Response of AOA and AOB dynamics to mineralization and nitrification

Similar dynamic patterns were observed in both AOB and AOA abundance during mineralization and nitrification processes for soils with different duration of paddy management. All paddy soils collected in this study were developed from comparable parent materials (tidal wetlands) and under the same ecological conditions, and soil N accumulation were reported to reach steady-state condition after about 300 years of rice cultivation (Cheng et al. 2009; Roth et al. 2011; Bannert et al. 2011). Although soil organic C and total N was higher for P2000, soil C to N ratio was similar to P300 and P700. Therefore, it is possible that microbial community involved in N turnover was similar for soils with different duration of paddy management.

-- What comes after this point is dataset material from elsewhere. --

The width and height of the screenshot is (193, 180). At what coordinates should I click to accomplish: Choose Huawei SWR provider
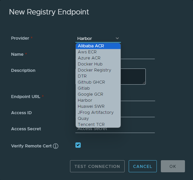(x=98, y=106)

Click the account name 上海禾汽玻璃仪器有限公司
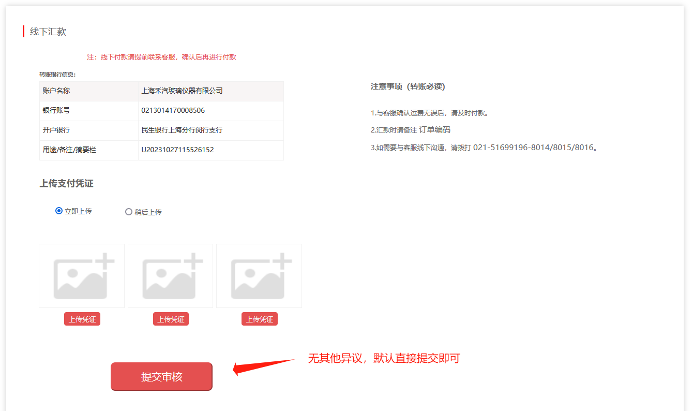(x=182, y=91)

AOA amoA gene copies were greater than AOB in the present paddy soils, and AOA abundance did not differ significantly for soils with different rice cultivation year’s history. Furthermore, AOA did not response to additional NH +4 supply during incubation for all soils. These results agreed well with previous studies (Leininger et al. 2006; He et al. 2007; Chen et al. 2008; Shen et al. 2008; Jia and Conrad 2009; Bannert et al. 2011). However, AOA amoA gene copies increased significantly when mineralization took place, and decreased to original levels when mineralization stopped. This indicated that archaeal AMO responded to mineralization positively more so than nitrification, and further suggested that readily mineralized organic matter may play an important role in AOA abundance. In support of this hypothesis, Wessen et al. (2010) found that AOA community size was negatively correlated to soil organic C content and the C: N ratio, and archaeal amoA transcript levels were stimulated by plant derived organic substrates (Chen et al. 2008). Bacterial AMO is a multifunctional enzyme, oxidizing methane, carbon monoxide and a range of organic compounds (Prosser and Nicol 2008). Although little is currently known of the alternative substrates for archaeal AMO, the significant differences in cell metabolic and biochemical processes may have consequences for functional diversity. The abundance of archaeal AMO may result not from ammonia oxidation but, for example, from mixotrophic or heterotrophic growth (Prosser and Nicol 2008; Wessen et al. 2010).On the contrary, AOB abundance showed positive response to ammonium supply for all soils with different duration of rice cultivation. Similar responses were also observed in acid (He et al. 2007) and alkaline soils (Shen et al. 2008), suggesting that nitrification was driven by bacteria rather than archaea in the present rice-based ecosystem.

Conclusions

N mineralization was depressed along prolonged paddy cultivation, probably because that SON pools changed and the fraction of readily mineralized organic N decreased along prolonged paddy management. Nitrification was also found depressed along prolonged paddy cultivation, possibly because abundance of ammonia-oxidizing bacterial decreased with continuing paddy use. The archaeal amoA responded to mineralization more positively than nitrification, suggesting that readily mineralized organic matter may play an important role in AOA AMO abundance.